- **Deel van een gegevensbestand**:

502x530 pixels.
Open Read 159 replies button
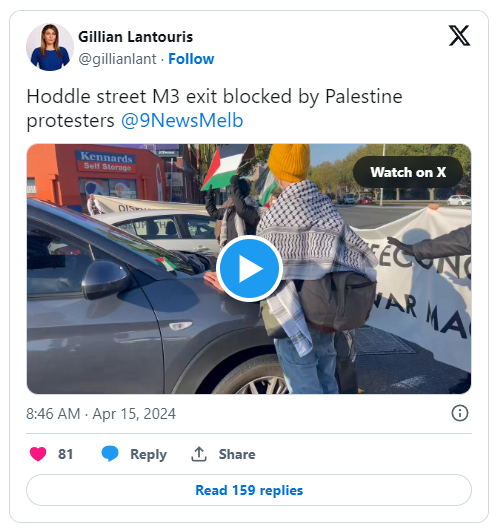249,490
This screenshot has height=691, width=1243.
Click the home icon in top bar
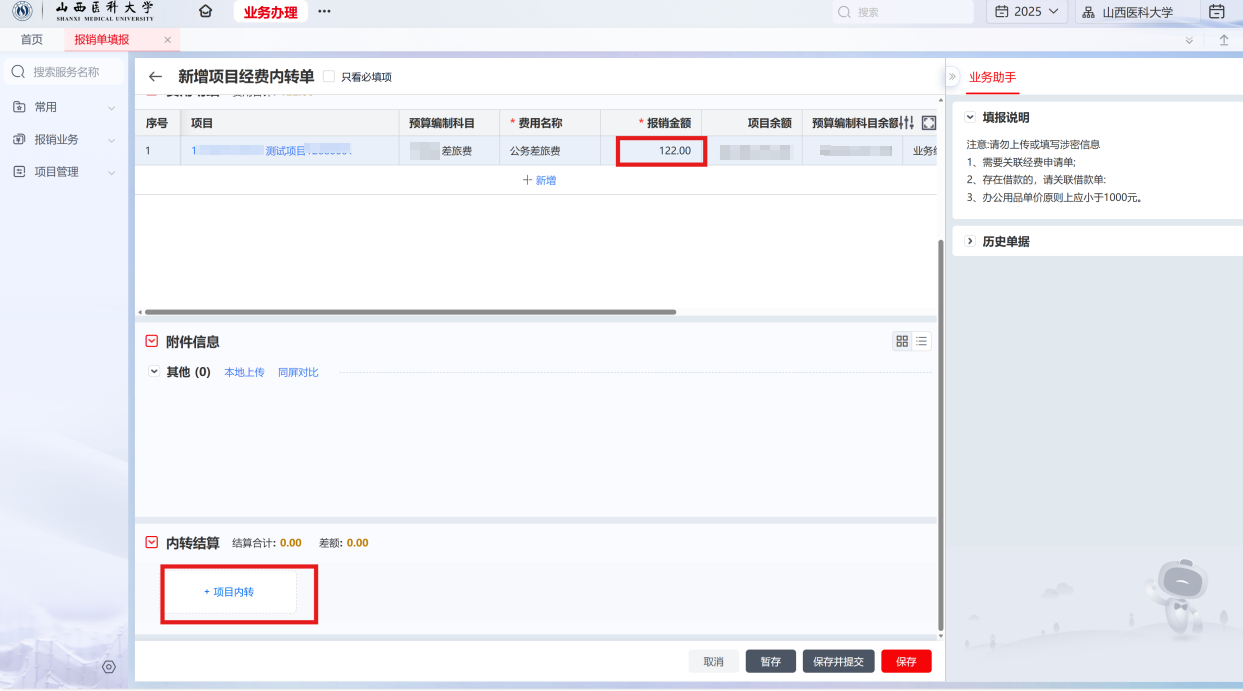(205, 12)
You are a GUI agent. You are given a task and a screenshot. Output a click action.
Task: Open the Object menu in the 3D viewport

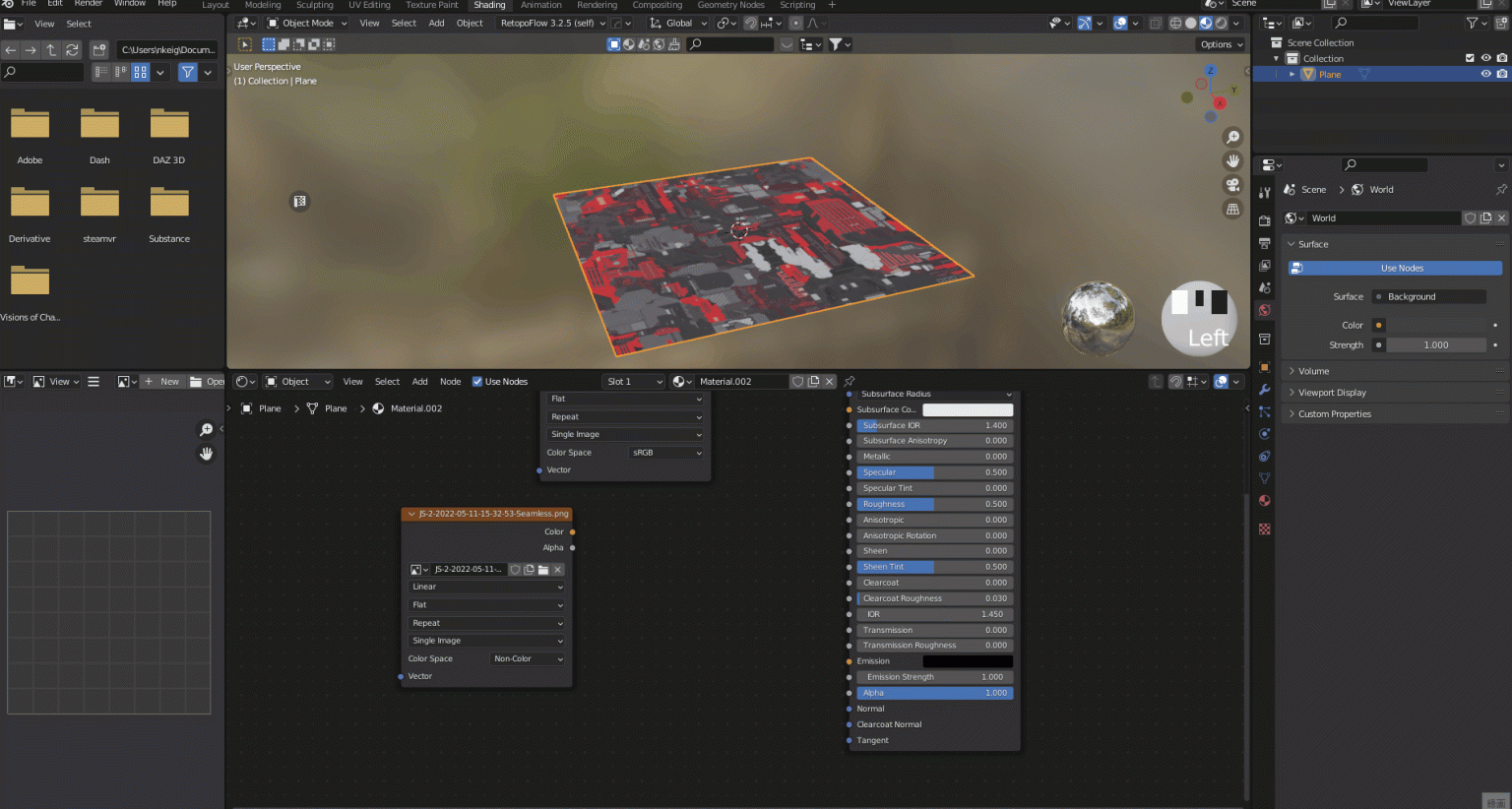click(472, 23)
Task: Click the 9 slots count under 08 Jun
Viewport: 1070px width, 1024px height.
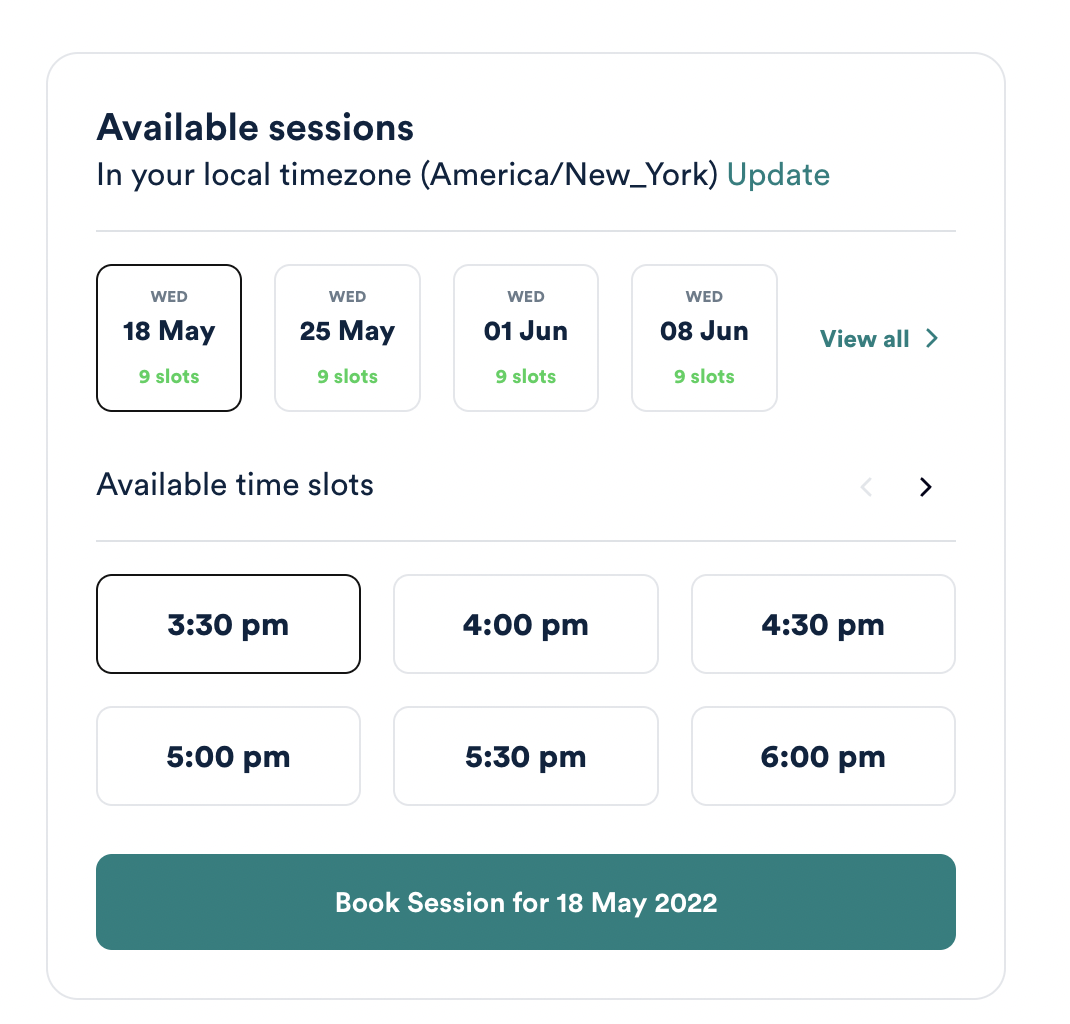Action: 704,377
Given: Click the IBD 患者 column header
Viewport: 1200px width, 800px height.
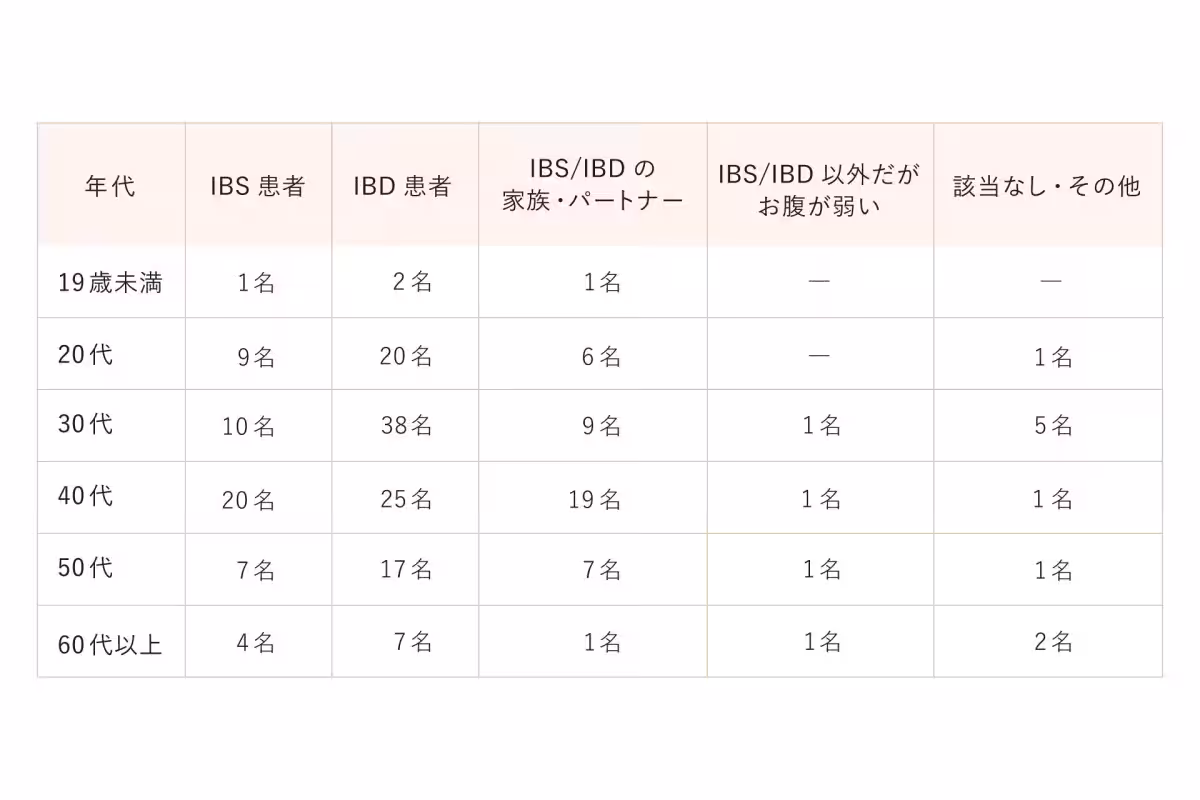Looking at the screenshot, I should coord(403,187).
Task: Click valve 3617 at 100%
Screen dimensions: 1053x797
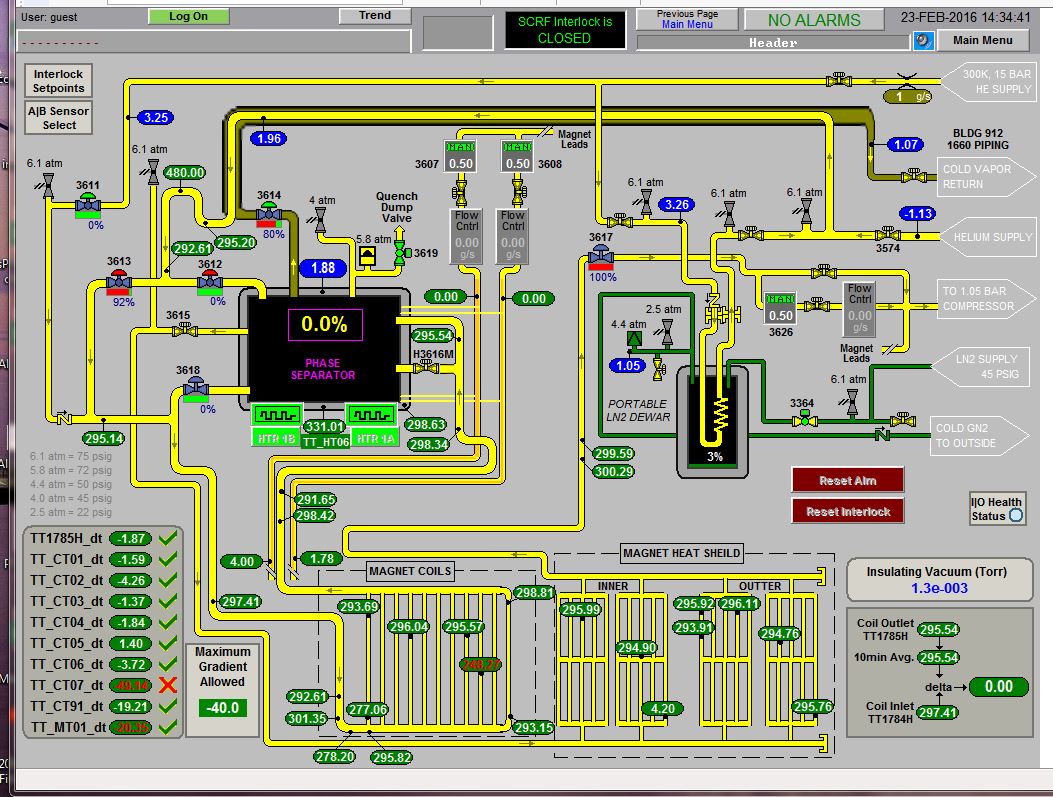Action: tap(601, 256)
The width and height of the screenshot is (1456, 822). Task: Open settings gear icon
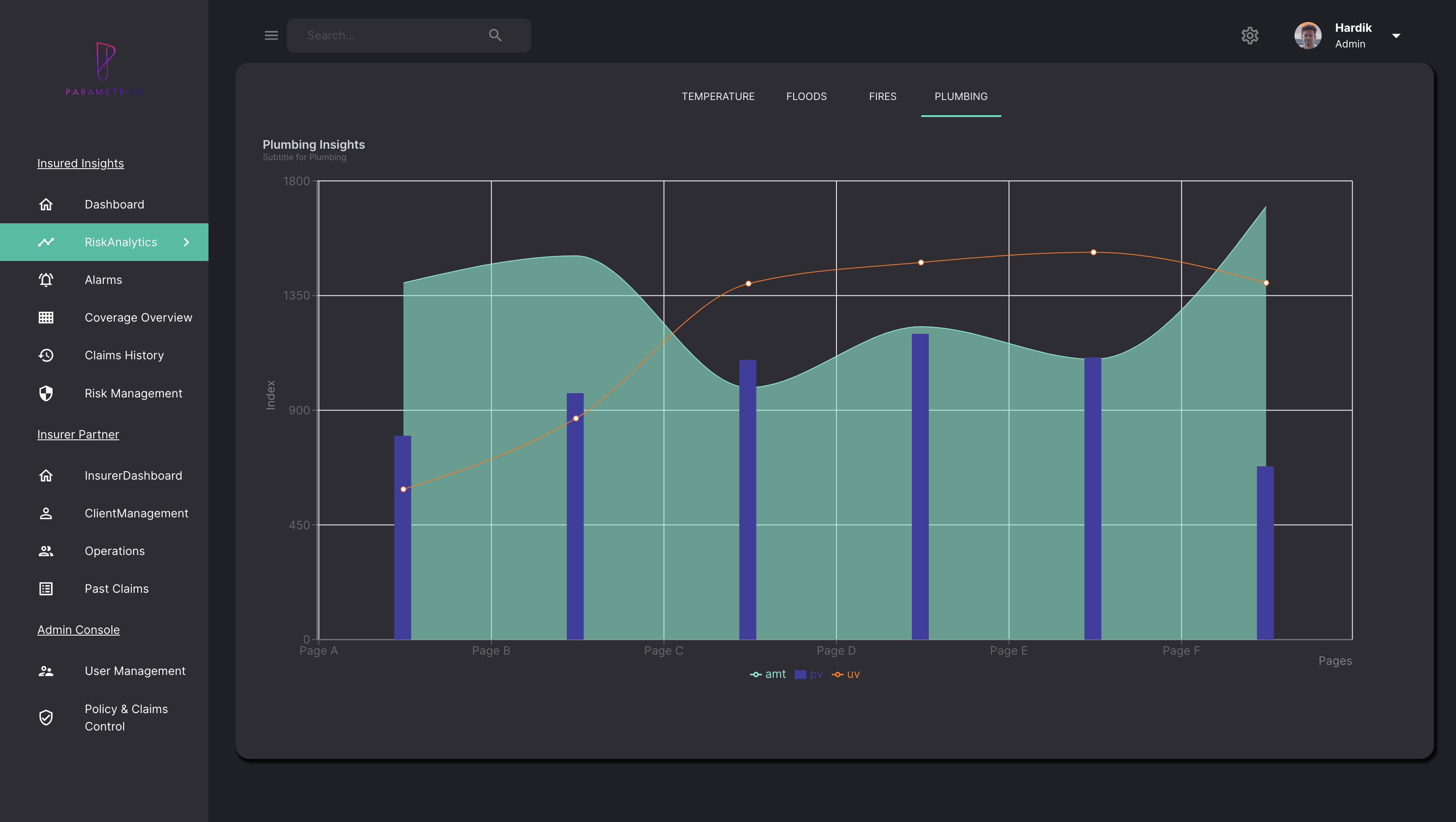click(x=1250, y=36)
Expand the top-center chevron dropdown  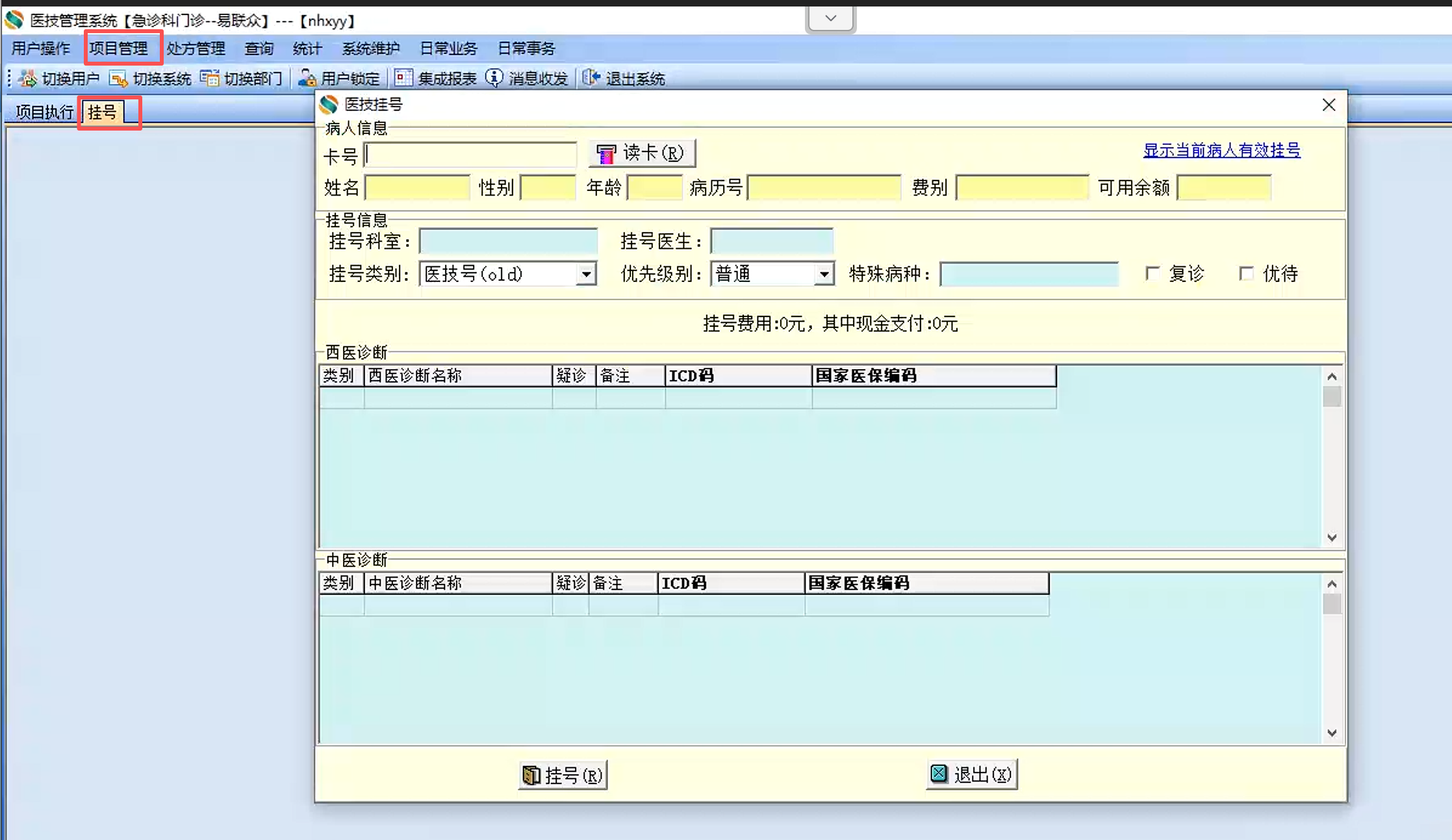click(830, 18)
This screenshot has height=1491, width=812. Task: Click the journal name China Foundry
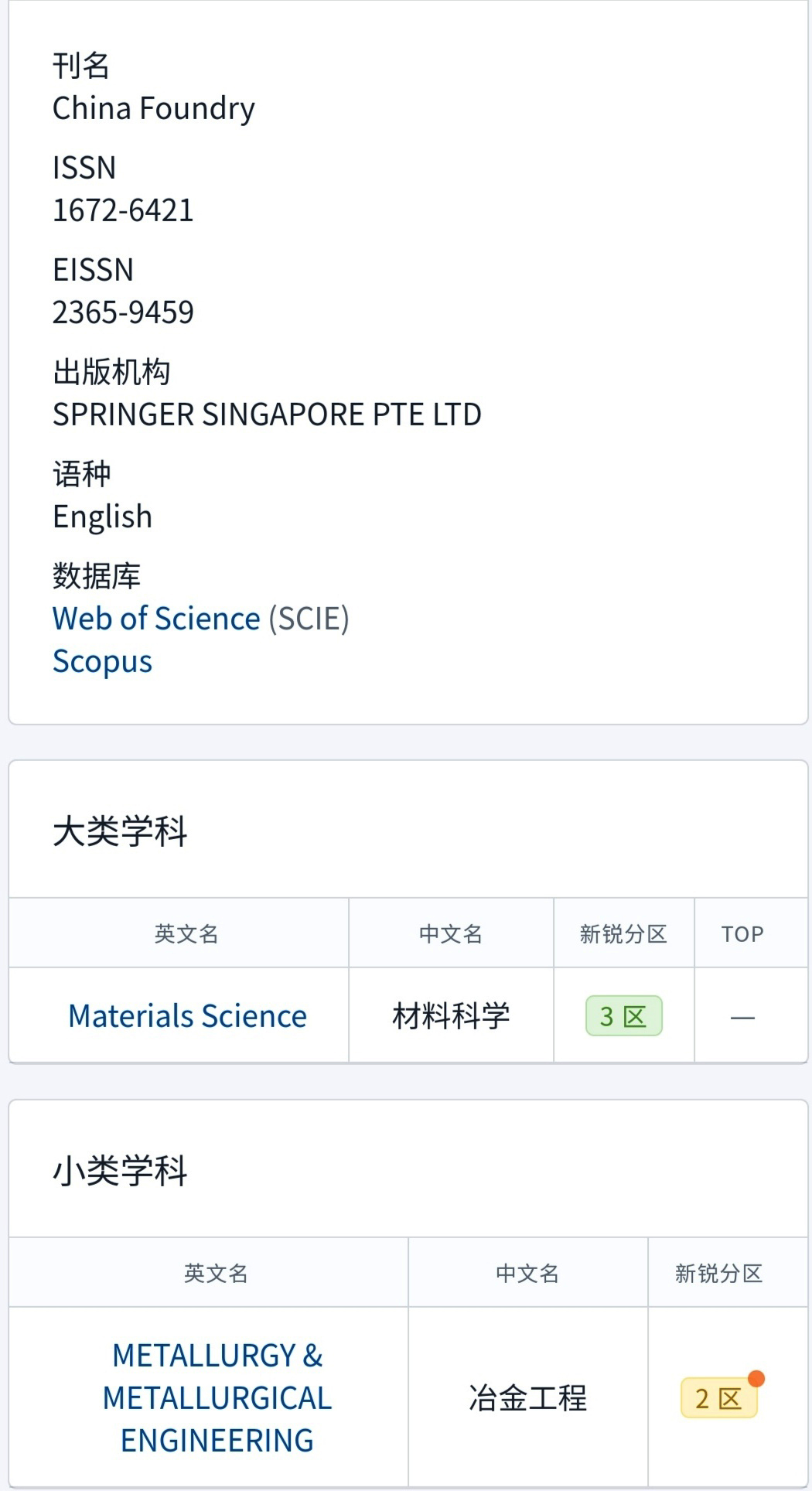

- **JOUW OPDRACHT**: Citeer letterlijk het gedeelte dat opent met de regel waarin "You are a GUI" staat en sluit met de regel waarin "Action: tap(601, 256)" staat. Laat de afbeeldingen weg uit je antwoord.

- **ANTWOORD**:
You are a GUI agent. You are given a task and a screenshot. Output a click action.
Task: Open the Object menu in the 3D viewport

click(472, 23)
Task: Click the 9 slots count under 08 Jun
Viewport: 1070px width, 1024px height.
Action: 704,377
Given: Click the IBD 患者 column header
Viewport: 1200px width, 800px height.
Looking at the screenshot, I should coord(403,187).
Task: Click valve 3617 at 100%
Screen dimensions: 1053x797
Action: tap(601, 256)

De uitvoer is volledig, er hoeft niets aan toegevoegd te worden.